═════ Given data

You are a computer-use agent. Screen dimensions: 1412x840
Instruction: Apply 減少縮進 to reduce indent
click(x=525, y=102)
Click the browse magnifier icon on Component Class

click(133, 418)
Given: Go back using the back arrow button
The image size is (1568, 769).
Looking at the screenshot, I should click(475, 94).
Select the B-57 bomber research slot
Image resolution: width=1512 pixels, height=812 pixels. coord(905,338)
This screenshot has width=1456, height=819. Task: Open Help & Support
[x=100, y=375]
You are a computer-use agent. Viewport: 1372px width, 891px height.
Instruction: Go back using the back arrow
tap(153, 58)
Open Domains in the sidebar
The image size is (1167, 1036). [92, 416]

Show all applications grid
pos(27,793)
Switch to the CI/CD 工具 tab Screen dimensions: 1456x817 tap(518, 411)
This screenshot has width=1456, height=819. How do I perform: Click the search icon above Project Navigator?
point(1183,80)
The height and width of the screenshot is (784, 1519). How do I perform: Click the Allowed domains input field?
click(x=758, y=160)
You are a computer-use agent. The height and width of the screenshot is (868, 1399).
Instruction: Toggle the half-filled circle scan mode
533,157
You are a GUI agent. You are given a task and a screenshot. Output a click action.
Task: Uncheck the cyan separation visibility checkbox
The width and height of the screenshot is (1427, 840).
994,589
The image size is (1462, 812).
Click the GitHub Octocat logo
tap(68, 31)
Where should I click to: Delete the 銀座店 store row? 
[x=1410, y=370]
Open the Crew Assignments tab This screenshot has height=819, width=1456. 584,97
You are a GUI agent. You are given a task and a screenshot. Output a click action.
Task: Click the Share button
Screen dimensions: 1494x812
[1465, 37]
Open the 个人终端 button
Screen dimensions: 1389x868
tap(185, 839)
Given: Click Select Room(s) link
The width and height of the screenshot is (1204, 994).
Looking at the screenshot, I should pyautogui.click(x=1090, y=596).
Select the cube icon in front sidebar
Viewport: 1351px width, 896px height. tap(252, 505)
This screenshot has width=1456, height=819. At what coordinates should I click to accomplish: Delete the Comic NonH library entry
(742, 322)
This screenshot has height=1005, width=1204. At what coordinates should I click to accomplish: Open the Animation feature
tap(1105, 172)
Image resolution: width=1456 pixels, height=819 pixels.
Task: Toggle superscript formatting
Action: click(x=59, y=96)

══════════

● **Directions**
Go through the data above and transcribe every entry exactly.

● **Response area**
You are a computer-use agent. Screen dimensions: 1412x840
Instruction: Apply 減少縮進 to reduce indent
click(x=525, y=102)
Click the browse magnifier icon on Component Class

click(133, 418)
Given: Go back using the back arrow button
The image size is (1568, 769).
Looking at the screenshot, I should click(475, 94).
Select the B-57 bomber research slot
Image resolution: width=1512 pixels, height=812 pixels. coord(905,338)
This screenshot has width=1456, height=819. Task: Open Help & Support
[x=100, y=375]
You are a computer-use agent. Viewport: 1372px width, 891px height.
Instruction: Go back using the back arrow
tap(153, 58)
Open Domains in the sidebar
The image size is (1167, 1036). [92, 416]

Show all applications grid
pos(27,793)
Switch to the CI/CD 工具 tab Screen dimensions: 1456x817 tap(518, 411)
This screenshot has width=1456, height=819. How do I perform: Click the search icon above Project Navigator?
point(1183,80)
The height and width of the screenshot is (784, 1519). How do I perform: Click the Allowed domains input field?
click(x=758, y=160)
You are a computer-use agent. The height and width of the screenshot is (868, 1399).
Instruction: Toggle the half-filled circle scan mode
533,157
You are a GUI agent. You are given a task and a screenshot. Output a click action.
Task: Uncheck the cyan separation visibility checkbox
The width and height of the screenshot is (1427, 840).
994,589
The image size is (1462, 812).
Click the GitHub Octocat logo
tap(68, 31)
Where should I click to: Delete the 銀座店 store row? 
[x=1410, y=370]
Open the Crew Assignments tab This screenshot has height=819, width=1456. 584,97
You are a GUI agent. You are given a task and a screenshot. Output a click action.
Task: Click the Share button
Screen dimensions: 1494x812
[1465, 37]
Open the 个人终端 button
Screen dimensions: 1389x868
tap(185, 839)
Given: Click Select Room(s) link
The width and height of the screenshot is (1204, 994).
Looking at the screenshot, I should pyautogui.click(x=1090, y=596).
Select the cube icon in front sidebar
Viewport: 1351px width, 896px height. tap(252, 505)
This screenshot has width=1456, height=819. At what coordinates should I click to accomplish: Delete the Comic NonH library entry
(742, 322)
This screenshot has height=1005, width=1204. At what coordinates should I click to accomplish: Open the Animation feature
tap(1105, 172)
Image resolution: width=1456 pixels, height=819 pixels.
Task: Toggle superscript formatting
Action: click(x=59, y=96)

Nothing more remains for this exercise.